Adapted from a recent online discussion.
Don't be drawn into being a pawn for either spying or lying
Tell me more, tell me more: A good friend who lives out of town worked in my city over the summer and dated another good friend of mine. Fun for all of us. At the end of the summer, Friend A moved back home. While Friend A is hoping to keep a long-distance relationship going, Friend B is happily dating other people. A visits B often. They hang out, sleep together, A goes home, B breathes a sigh of relief and goes back to enjoying the single life.
A is frustrated that there is no talk of a commitment. B is more than content with things the way they are. Friend A occasionally asks me for reports on what B is doing with whom. B occasionally asks me to lie to A about same.

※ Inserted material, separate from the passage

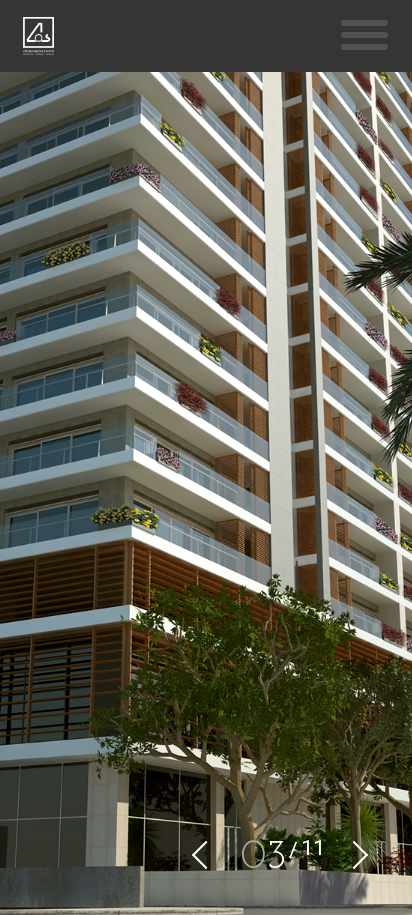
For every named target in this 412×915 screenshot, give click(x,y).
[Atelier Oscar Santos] (38, 40)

At what point am I allowed to be upfront with them about their conflicting motivations?
Carolyn: That point already whizzed by your ear: When B asked you to lie, the answer was, "No."
And when A asked for reports on B, you should have said, "Ask B."
It sounds as if you'll get other chances to try these. And because B is possibly putting A's health at risk, and because B is a close enough friend to confide in you, please also tell B that what s/he's doing stinks.
Tell me more, tell me more: Well ... it's not like I haven't done what you've suggested more than once. At first I did a really good job of staying out of it. Then I found out sometimes A would float seemingly innocent questions my way ("So what did you do this weekend?") in order to confirm/deny B's reports. I have no plans of knowingly playing agent to either one, but you're right that B is seriously playing around with A's emotional and physical health. Are you saying "If you don't tell A, I will" is the right move here?
Carolyn: So you've said point-blank, "I'm not going to lie for you," and B still asks you to lie? And A is pushing for commitment that clearly isn't coming? Bad relationships do have a way of bringing out the worst in people, don't they ... but if B is still trying to use you against your friend, that makes B a special case.
Either way, if you plan to remain close with both, I suppose you're due for an "If you don't set A straight, I will."
But there's an argument to be made for washing your hands of both of them till they resolve this. Not severing ties, just okay-whatevering. When A asks questions, either answer or don't for your own reasons; it's not your job to divine A's motive. And when B asks you to lie, tell B you're going to answer A truthfully or default to "Ask B."
I suggest this because it isn't just B playing games; A gets what B is up to, and is trying to drag you into it instead of just facing it. If you make a point of being transparent, you can't be used to shield anyone else.